6.1 This Code has been developed to provide broad guidance to Ministers about the conduct the public expects of them and to which they should aspire. This Code is not a comprehensive statement of ethical conduct and integrity and probity obligations for ministers.
6.2 Enforcement of this Code, including any sanctions for a breach, is a matter for the Premier.
6.3 The Premier may require Ministers and Parliamentary Secretaries to stand aside if:
(a) charged with any criminal offence, or
(b) if the Premier regards their conduct as constituting a breach of this Code.
6.4 Ministers and Parliamentary Secretaries must resign if convicted of a criminal offence.
6.5 Ministers and Parliamentary Secretaries may be required to resign if the Premier is satisfied that they have breached or failed to comply with this Code in a substantive and material manner.
6.6 The Premier may seek advice from the Secretary of the Department of Premier and Cabinet on any matter in this Code. In providing advice, the Secretary may, as required, seek professional advice.
Publication of ministerial diaries – information to be published online in diary summaries
In accordance with the obligation in the Ministerial Code of Conduct, the publication of ministerial diary summaries requires the disclosure of meeting date, company or organisation with whom the meeting occurred, meeting attendees, including registered lobbyist details (where applicable), purpose of the meeting and any other additional information required by the Premier.
Detail that will be included in summaries in relation to meeting attendees will include attendee names and job titles (if applicable), and in relation to registered lobbyists will include their name, company, client and matter they are representing. A link to the registered lobbyist's entry on The Victorian Register of Lobbyists(opens in a new window) will also be included.

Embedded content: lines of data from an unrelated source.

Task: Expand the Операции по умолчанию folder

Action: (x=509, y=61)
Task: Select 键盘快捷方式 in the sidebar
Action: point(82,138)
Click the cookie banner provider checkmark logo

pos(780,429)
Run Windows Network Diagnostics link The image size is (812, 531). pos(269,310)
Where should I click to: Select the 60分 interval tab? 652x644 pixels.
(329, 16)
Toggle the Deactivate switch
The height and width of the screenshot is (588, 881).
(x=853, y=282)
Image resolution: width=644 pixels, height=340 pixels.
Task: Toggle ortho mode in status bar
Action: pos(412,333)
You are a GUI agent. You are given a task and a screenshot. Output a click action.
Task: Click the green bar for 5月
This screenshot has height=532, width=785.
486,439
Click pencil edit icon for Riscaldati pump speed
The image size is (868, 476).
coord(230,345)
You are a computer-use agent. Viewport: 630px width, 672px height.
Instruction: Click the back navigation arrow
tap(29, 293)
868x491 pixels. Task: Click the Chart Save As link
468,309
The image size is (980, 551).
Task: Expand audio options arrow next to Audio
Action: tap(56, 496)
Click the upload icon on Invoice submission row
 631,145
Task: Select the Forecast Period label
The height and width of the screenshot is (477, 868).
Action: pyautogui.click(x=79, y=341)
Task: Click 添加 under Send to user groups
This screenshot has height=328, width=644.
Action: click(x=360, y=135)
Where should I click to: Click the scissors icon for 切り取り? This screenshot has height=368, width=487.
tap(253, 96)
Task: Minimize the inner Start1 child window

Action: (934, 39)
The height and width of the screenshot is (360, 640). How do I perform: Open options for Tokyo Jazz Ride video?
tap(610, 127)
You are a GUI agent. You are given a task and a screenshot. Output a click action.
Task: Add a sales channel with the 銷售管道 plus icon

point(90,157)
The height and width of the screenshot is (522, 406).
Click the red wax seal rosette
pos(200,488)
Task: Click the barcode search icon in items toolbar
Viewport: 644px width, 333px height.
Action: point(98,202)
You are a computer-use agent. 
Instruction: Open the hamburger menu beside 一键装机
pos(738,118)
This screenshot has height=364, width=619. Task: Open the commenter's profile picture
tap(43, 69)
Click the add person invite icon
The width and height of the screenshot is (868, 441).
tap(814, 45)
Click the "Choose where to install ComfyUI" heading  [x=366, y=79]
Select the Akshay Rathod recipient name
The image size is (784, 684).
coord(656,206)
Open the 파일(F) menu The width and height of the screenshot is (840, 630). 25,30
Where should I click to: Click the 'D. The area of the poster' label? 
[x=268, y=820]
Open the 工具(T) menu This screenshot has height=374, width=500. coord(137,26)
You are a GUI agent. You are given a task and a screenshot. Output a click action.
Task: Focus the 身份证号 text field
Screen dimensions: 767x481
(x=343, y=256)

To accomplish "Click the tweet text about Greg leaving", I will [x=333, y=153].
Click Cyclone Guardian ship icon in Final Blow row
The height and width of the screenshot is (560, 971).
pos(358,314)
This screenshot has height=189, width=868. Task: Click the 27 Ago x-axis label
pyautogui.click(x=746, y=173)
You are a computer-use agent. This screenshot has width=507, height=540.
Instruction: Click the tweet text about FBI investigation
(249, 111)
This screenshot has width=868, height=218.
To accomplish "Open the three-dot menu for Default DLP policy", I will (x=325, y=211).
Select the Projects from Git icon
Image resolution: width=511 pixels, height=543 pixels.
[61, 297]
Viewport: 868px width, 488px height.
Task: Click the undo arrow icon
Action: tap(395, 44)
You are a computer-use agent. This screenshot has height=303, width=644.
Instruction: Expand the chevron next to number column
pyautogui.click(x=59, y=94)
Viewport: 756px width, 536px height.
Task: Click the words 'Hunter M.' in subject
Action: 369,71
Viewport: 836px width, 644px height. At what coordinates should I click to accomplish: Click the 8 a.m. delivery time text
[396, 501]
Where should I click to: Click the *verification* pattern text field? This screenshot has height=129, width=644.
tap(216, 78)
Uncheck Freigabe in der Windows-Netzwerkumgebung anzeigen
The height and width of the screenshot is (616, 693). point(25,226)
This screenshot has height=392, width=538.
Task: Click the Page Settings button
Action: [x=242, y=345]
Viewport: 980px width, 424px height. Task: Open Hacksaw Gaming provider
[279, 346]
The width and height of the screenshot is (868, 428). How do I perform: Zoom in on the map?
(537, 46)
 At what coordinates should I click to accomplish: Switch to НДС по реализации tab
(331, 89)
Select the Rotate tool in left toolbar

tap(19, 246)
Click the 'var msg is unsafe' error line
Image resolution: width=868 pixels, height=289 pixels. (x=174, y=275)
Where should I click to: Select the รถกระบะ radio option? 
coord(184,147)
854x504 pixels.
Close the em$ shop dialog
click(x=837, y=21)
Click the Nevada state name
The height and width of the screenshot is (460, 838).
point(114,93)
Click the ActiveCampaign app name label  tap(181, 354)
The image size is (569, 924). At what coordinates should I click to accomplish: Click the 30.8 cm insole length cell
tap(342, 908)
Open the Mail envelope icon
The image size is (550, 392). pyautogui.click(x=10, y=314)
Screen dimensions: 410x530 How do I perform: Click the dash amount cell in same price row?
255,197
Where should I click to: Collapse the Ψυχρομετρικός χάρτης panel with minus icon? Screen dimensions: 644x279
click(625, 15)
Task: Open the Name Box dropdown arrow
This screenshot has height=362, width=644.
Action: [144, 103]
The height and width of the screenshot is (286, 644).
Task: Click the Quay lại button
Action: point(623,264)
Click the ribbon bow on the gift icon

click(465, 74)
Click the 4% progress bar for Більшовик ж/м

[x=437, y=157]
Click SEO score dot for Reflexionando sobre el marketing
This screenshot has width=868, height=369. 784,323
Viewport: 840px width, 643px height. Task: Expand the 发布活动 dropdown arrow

Disclosure of accepted gifts, benefits and hospitality
In accordance with the Ministerial Code of Conduct, gifts, benefits and hospitality over the threshold amount accepted by a Minister must be disclosed in writing by the Minister to the Secretary of the Department of Premier and Cabinet. The Secretary of the Department of Premier and Cabinet will keep a Ministerial Register of Gifts containing a copy of any disclosure of a gift, benefit or hospitality accepted by a Minister.
This obligation also applies to Parliamentary Secretaries.
Details that will be included in gifts, benefits and hospitality disclosures and published on the Ministerial Register, will include the name and address of the individual, organisation or company who offered the gift, benefit or hospitality, a description of what was offered, and the estimated or actual value.